==== SELECTED EXTRACT

Since returning to Brazil last week, mosquitoes have bitten me at least a dozen times, and with each bite I wonder: Could this be the one with Zika, a fast-spreading virus that is strongly suspected of causing brain damage to unborn babies and has spurred some health experts to call for the cancellation of the 2016 Rio Olympics?
It wouldn’t be so bad for me personally to catch Zika, which has been officially labeled as a pandemic since late January. At worst, I’ll feel mild flu-like symptoms for a few days. More concerning is if I catch Zika, then return to the U.S. and get bitten by another mosquito, which then transmits Zika to other people and mosquitoes and pregnant moms.

========

**REQUIRED ACTIONS:**
1. Write out the Zika passage again, everything from "It wouldn’t be" down to "and pregnant moms.", substituting "expectant mothers" for "pregnant moms".
2. Based on the Zika passage, answer yes or no to each statement and quote the words that decide it: (a) The writer has been bitten by mosquitoes at least a dozen times since returning to Brazil. (b) Zika has been officially labeled a pandemic since late February. (c) The writer expects severe symptoms if infected with Zika.

==== STORED DATA

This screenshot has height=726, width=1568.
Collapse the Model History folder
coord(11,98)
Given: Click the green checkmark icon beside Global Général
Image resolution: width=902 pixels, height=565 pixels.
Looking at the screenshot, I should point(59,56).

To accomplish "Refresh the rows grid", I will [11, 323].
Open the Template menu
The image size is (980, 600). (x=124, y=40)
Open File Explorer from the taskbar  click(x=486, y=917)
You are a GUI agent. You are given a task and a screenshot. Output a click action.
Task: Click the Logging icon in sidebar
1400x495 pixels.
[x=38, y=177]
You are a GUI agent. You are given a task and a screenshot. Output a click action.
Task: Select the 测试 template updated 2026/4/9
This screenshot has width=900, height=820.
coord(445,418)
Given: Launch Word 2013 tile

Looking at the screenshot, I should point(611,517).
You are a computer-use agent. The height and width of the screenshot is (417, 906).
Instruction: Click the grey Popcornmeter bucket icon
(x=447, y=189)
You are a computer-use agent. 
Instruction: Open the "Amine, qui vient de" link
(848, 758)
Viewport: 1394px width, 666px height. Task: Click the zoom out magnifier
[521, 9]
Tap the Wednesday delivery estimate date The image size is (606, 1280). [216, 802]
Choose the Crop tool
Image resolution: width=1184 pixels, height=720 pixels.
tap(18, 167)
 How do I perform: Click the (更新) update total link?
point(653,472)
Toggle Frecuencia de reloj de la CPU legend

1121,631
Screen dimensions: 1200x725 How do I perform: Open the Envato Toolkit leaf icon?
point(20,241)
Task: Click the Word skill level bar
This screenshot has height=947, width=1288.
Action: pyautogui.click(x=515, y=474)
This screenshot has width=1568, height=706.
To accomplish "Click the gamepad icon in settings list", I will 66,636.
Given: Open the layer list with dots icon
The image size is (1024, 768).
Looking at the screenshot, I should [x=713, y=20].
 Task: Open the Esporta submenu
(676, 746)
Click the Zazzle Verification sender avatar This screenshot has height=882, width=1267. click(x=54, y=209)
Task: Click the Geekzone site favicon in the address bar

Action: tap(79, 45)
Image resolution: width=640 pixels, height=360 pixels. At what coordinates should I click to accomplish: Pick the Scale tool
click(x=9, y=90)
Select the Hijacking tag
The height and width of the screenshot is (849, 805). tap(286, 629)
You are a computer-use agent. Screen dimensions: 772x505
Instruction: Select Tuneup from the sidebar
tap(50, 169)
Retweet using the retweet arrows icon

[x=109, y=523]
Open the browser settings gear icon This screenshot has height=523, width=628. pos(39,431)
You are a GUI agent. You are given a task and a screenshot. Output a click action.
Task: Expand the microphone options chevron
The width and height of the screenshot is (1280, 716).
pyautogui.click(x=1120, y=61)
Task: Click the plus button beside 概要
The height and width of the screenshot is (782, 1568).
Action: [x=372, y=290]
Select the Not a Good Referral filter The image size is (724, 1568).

========

**ACTIVITY ANSWERS:**
1.
It wouldn’t be so bad for me personally to catch Zika, which has been officially labeled as a pandemic since late January. At worst, I’ll feel mild flu-like symptoms for a few days. More concerning is if I catch Zika, then return to the U.S. and get bitten by another mosquito, which then transmits Zika to other people and mosquitoes and expectant mothers.

2.
(a) Yes: "mosquitoes have bitten me at least a dozen times"
(b) No: "officially labeled as a pandemic since late January"
(c) No: "At worst, I’ll feel mild flu-like symptoms for a few days."